RewriteCond %{REQUEST_URI} /$
RewriteCond %{HTTP_COOKIE} !(comment_author|wp-postpass|w3tc_logged_out|wordpress_logged_in|wptouch_switch_toggle) [NC]
RewriteCond "%{DOCUMENT_ROOT}/wp-content/cache/page_enhanced/%{HTTP_HOST}/%{REQUEST_URI}/_index%{ENV:W3TC_PREVIEW}.html%{ENV:W3TC_ENC}" -f
RewriteRule .* "/wp-content/cache/page_enhanced/%{HTTP_HOST}/%{REQUEST_URI}/_index%{ENV:W3TC_PREVIEW}.html%{ENV:W3TC_ENC}" [L]
</IfModule>
# END W3TC Page Cache core
# BEGIN WordPress
<IfModule mod_rewrite.c>
RewriteEngine On
RewriteBase /
RewriteRule ^index.php$ - [L]
RewriteCond %{REQUEST_FILENAME} !-f
RewriteCond %{REQUEST_FILENAME} !-d
RewriteRule . /index.php [L]
</IfModule>
# END WordPress
I have 7 redirects in place to new page urls and I have no issue with these I have tested and each one works.
#Force non-www:
RewriteEngine on
RewriteCond %{HTTP_HOST} ^www.websiteurl.co.uk [NC]

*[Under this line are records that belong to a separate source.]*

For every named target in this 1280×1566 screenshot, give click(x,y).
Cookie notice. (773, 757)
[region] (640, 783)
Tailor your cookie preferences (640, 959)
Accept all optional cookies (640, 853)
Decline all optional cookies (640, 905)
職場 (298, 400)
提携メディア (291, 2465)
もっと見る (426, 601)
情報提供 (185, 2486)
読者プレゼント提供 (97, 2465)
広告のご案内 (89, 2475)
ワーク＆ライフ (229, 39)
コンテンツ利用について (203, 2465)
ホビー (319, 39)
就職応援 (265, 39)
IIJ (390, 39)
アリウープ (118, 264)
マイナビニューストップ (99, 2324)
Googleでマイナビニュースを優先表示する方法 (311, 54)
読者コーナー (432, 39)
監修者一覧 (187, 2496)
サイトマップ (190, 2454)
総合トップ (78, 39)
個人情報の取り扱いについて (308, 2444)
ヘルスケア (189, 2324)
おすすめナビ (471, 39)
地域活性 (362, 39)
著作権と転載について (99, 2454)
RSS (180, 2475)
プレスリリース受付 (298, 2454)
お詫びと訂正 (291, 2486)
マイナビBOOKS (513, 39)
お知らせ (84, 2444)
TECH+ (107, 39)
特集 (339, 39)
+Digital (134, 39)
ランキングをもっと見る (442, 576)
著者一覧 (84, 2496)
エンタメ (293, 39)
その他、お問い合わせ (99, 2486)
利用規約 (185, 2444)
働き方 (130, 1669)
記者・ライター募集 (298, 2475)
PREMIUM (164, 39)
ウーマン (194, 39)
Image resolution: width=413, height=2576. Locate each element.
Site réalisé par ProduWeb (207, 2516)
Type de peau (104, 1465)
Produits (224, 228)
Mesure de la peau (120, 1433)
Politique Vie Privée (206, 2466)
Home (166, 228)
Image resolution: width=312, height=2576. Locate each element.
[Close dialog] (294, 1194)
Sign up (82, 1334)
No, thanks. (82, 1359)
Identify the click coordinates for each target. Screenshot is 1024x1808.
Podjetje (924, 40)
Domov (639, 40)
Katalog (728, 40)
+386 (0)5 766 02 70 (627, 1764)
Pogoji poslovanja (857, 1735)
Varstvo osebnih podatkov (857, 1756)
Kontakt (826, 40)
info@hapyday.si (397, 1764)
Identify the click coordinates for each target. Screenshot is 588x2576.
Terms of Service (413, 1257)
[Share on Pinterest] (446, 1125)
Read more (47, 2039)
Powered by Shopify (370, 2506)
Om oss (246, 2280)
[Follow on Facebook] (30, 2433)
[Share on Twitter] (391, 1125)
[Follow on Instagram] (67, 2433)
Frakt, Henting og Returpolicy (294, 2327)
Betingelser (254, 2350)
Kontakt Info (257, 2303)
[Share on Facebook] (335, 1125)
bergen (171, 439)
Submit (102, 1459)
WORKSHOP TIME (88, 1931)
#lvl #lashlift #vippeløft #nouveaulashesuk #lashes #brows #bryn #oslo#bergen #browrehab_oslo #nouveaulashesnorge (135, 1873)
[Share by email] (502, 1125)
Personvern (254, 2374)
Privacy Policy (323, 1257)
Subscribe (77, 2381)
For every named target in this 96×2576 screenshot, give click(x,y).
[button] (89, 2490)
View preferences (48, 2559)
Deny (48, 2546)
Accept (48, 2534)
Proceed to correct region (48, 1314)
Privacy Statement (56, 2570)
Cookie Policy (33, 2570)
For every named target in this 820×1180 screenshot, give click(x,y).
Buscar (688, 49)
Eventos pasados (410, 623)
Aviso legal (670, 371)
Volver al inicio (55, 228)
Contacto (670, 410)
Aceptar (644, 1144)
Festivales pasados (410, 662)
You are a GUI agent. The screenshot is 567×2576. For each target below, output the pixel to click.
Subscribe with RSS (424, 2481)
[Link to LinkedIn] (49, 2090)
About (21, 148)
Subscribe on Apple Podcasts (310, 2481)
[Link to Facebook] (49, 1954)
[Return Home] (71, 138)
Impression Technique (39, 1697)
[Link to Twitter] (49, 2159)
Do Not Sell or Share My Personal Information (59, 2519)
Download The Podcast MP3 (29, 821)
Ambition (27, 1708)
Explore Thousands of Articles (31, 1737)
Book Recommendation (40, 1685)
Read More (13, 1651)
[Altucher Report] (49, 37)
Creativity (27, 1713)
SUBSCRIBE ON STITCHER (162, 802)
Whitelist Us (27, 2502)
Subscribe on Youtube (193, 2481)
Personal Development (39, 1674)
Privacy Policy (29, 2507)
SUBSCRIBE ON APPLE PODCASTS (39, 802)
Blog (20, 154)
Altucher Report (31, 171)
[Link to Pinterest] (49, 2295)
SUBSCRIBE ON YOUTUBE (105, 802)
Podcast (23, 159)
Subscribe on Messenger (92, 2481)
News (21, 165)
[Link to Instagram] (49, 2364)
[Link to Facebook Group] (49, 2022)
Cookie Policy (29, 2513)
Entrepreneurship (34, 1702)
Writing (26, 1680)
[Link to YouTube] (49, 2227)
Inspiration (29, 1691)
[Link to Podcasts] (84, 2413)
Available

RewriteRule ^(.*)$ http://websiteurl/$1 [L,R=301]
The previous site (htaccess for the old site):
Deny from all
The site I built (Robots.txt):
User-agent: *
Disallow: /wp-admin/
Sitemap:
http://websitehomepageurl/sitemap_index.xml
The previous site (Robots.txt):
User-agent: *
Disallow:
Please can you assist. I’d really appreciate your time.
Thanks a lot.
3
Answers
Hi thanks for the somewhat minimal response. I got help elsewhere. I added a robots.txt file to the development site so bots aren't allowed. I did a redirect for all attachments to their original page. All other files are in place. I will leave it there. To the guy who did reply, thanks. But to say all I had to do was to just delete the old robot and htaccess files was incorrect because they are still needed in the grand scheme of things. Stackoverflow has a really good reputation online so when helping others try to explain so that they can understand your logic behind your advice. I am glad I did not take your advice because I could have been looking at a larger problem to fix. Have a good day.
Remove the old robot.txt and htaccess.
A little follow up tip: In addition to the blocking of content via robots.txt I would suggest that you use ON EACH PAGE
meta content=”noindex,noarchive,nofollow” name=”robots” (you will need to add the < and closing tag to this).
The reason is that some bots do not take into account the robots.txt content.
Also I would NEVER allow people or bots to see old htaccess files !! You risk serious security issues if people can read your htaccess content.